エアコンは嫌いです

都内某大学に通う文系大学生のメモ。

機種変更と実家

機種変更するために実家に帰った。1人でもできることだが、プランを考えたり引き継ぎを1人でしたりするのが面倒な上に、そろそろ帰りたいなとぼんやり思っていたのもあっての帰省。

2時に予約している、と言われていたが、強烈な朝寝坊をかましてしまい到着したのは1時過ぎ。ギリギリ間に合わないくらいの時間。

改札を出て母と合流。先日プレゼントしたTシャツを着ていてくれて、嬉しかった。絶対に似合うと思っていたが、やはり似合っていた。

車で母と話しながら家に帰る。「おじいちゃん(父方の祖父)が入院している。がんが再発して、おととい手術を受けた。予定より長引いたらしいけれど、きのう集中治療室を出た。お見舞いに行っておいで」と打ち明けられ、日頃感じる死への恐怖から、涙が止まらなかった。身内が死ぬのも、自分が死ぬのも、これ以上なく怖い。

家に着いたはいいが、時刻は2時過ぎ。父ブチ切れ。謝り倒して機嫌をとって、画面が割れたのを直しに行くと言う弟と3人でドコモショップへ。弟も、プレゼントしたTシャツを着てくれた。似合っていた。

案の定待たされたが、なんとか機種変更を終えた。iPhone6Sの128GBモデルがまさかの全色完売だったため、SEの64GBモデル、カラーはスペースグレイに変更。弟は、6sPlusの64GBモデル、カラーはシルバー。

期末試験期間だという弟を家に置いて、私と父は、参院選期日前投票と祖父のお見舞いに向かった。

道中、ドコモショップで私たちを担当した女の子の話になった。あまりにもマニュアル化しすぎていて、プランの提案もなく機械的な対応をされ、不愉快であったのは父も同じだった。「あんなのだったらAIの方がいい」と感じた。あの仕事も、向こう10年でAIに取って代わられるのだろう。

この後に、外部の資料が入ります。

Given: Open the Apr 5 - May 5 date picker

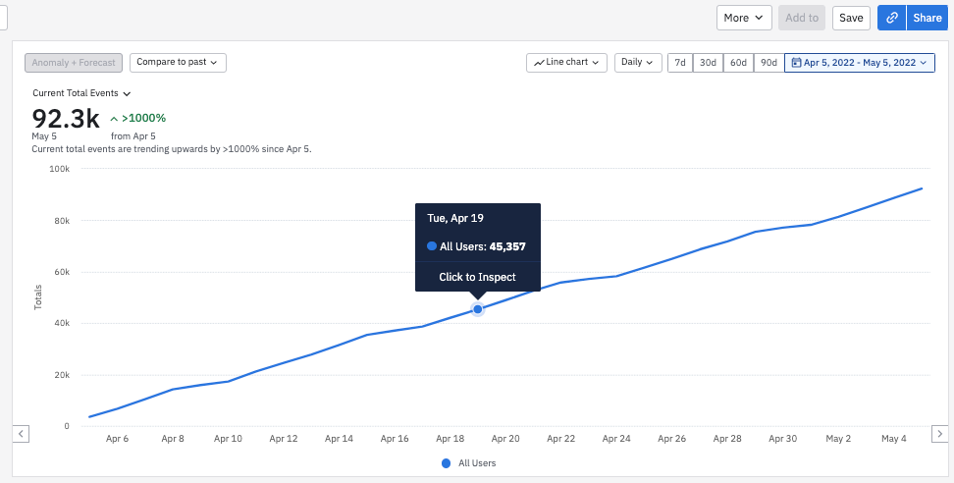Looking at the screenshot, I should point(859,63).
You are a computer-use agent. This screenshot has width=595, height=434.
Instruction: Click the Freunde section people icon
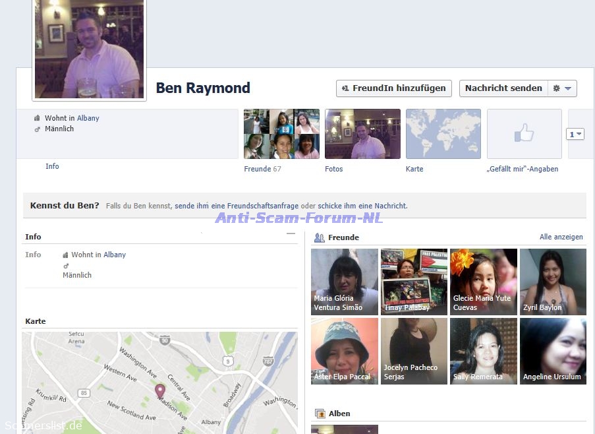[x=320, y=237]
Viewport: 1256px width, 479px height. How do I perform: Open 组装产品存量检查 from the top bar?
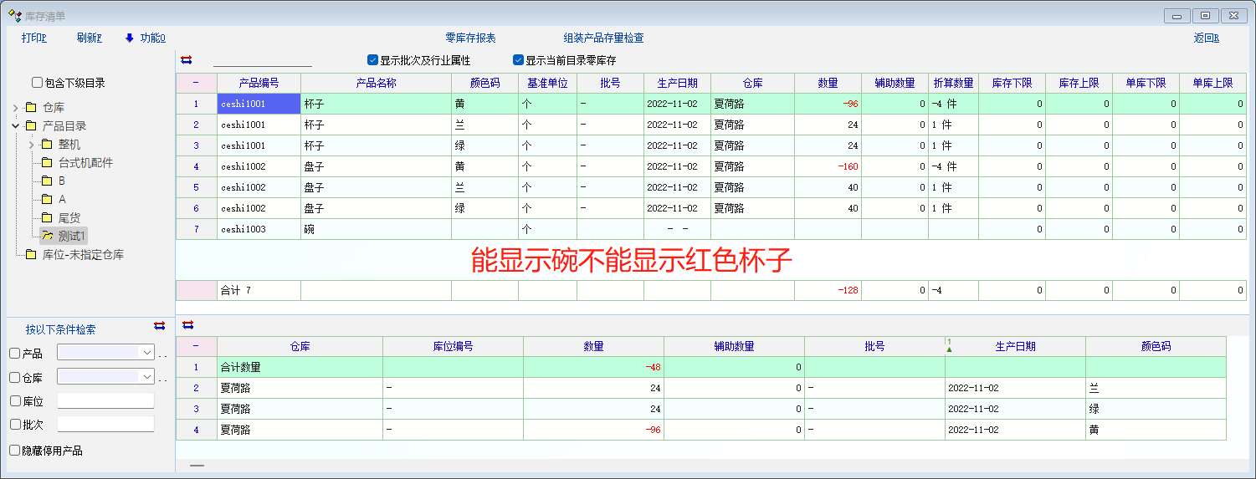point(603,38)
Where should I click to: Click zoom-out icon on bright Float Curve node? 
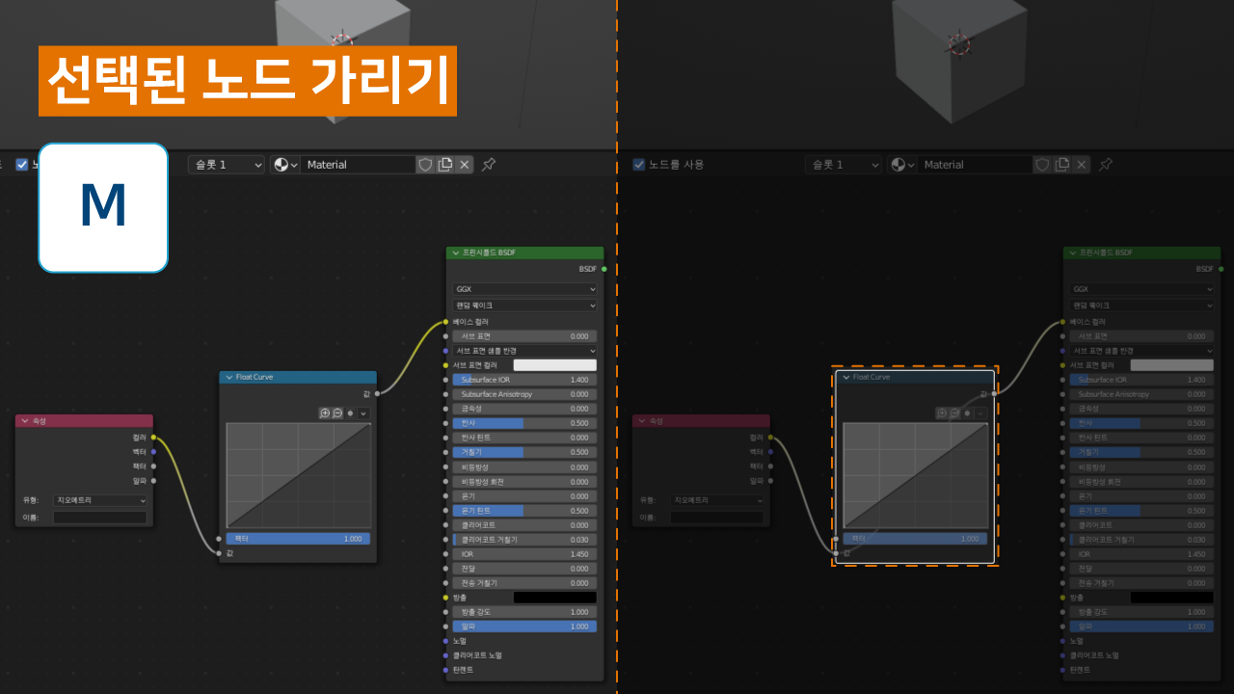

市役所に着いて、いよいよ初めての投票。地元の事情も、今の政党のマニフェストもろくにわからないまま投票していいのかという不安。しかし、投票権を持ちつつ投票しない者に発言権はないと感じ、渋々といった心持ちであった。期日前でなくてはいけない理由を記入する欄で引っかかり、足止め。私は住民票を東京に移さずに1人暮らしをしていると説明したが、住民票を今後移す予定があるのか否かばかりしつこく聞かれ苛立った。結局、誘導尋問のように無理やり言いくるめられた形だった。お役所はこうも頭が固いのか、とまた不愉快になった。きょろきょろしながらなんとか投票を終えた。感想は特にない。

車に乗り込み、お役所への不満を垂れながら病院へ。2人の曽祖母と、よくしてくれた親戚を看取った病院だから、なんとなく嫌な感じがした。駐車場で、先ほどのドコモショップにいた客とすれ違い、偶然にびっくり。

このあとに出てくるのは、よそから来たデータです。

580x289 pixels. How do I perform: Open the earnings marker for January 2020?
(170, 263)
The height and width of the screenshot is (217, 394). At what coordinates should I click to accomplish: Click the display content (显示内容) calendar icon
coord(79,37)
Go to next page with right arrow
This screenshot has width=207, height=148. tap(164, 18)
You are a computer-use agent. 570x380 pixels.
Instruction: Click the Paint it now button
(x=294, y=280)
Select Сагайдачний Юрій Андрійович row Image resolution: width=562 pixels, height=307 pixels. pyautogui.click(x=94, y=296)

祖父の病室には、点滴などの管に繋がれた祖父と、面倒を見ているというあの親戚の奥さん、父の兄とその子どもがいた。小さな頃よく遊んだいとこは、私のことを覚えてはいなかった。父の兄は漫画が大好きな市役所職員で、祖父に会いに来たはずなのに話し込んでしまった。

3人が食事に行くと言って出かけ、私と父と祖父で話した。祖父は、地元の私立大学の事務職員として定年まで勤務していた頃の話をしていた。学部を分ける分けないの騒動で教授と衝突した話、ビルだけの大学は大学ではないという話など。ドコモショップのロボット店員の話もした。その時祖父が「事務職はコンピュータのおかげで仕事が随分減った。いらない仕事を作って時間を潰している。しかし、時代が変わっても給料は相変わらず比較的よい。そんな人間にお金を払うのではなく、例えば看護や介護、保母さんなど人間でしかできない仕事をしている人にお金を払うべきだ」と言っていた。新聞をよく読み、社会について自分の考えを持っている祖父の言葉に胸をつかれた。このように考える人が増え、それが制度化されたなら、日本はより良い国になる。

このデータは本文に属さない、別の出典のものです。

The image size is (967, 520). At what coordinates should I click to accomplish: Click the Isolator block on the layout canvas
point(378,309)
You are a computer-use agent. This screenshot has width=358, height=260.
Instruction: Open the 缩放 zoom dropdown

祖父にまた会おうと告げて家に帰った。母が私の好物を作って待っていてくれた。寝ている弟は放っておいて、父と母と3人で夕飯。誰かと食事するのは楽しいし、誰かに作ってもらったご飯は2倍美味しい。母の味はそのまた2倍美味しい。幸福だった。暖かかった。

食後に家族とおしゃべりした後、部屋に戻って死んだように寝た。実家に帰るといつもこうだ。無限に寝られる。夢も見ない。

家族は暖かい。できることならずっとここにいたい。そう思うようになったのも、1人暮らしを始めた上に恋人ができたからだ。

母が離婚、3年前に再婚し2番目の父と暮らす彼。両親と名字も違う。学校ではクラス内カースト上位でそこそこ遊んで楽しく過ごしていたはずなのに、過去はつらいことが多いから戻りたくない、と漏らしていた。彼には悪いが、自分はとても恵まれているとしみじみ感じた。

愛してくれる父母、親族を愛し、大切にする気持ちだけは、何があってもなくしたくはない。

明日東京に帰る。また新幹線の中で少し泣いてしまうのだろう。